--- Supplied material ---
____________________

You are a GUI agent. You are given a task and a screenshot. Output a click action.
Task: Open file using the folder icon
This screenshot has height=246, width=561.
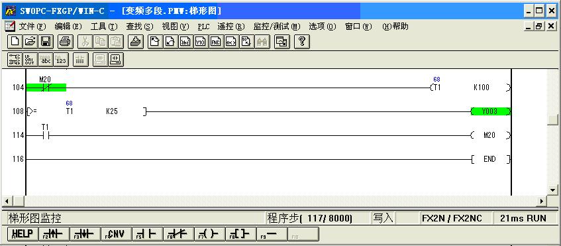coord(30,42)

____________________

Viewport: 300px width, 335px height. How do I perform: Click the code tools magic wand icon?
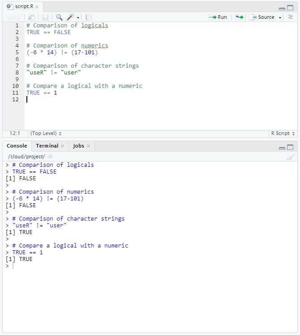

____________________

--- Stated goal ---
Copy the items word for word, starting at the line that contains "You are a GUI" and stopping after the line that contains "coord(30,42)". Leave out the pictures.

--- Output below ---
You are a GUI agent. You are given a task and a screenshot. Output a click action.
Task: Open file using the folder icon
This screenshot has height=246, width=561.
coord(30,42)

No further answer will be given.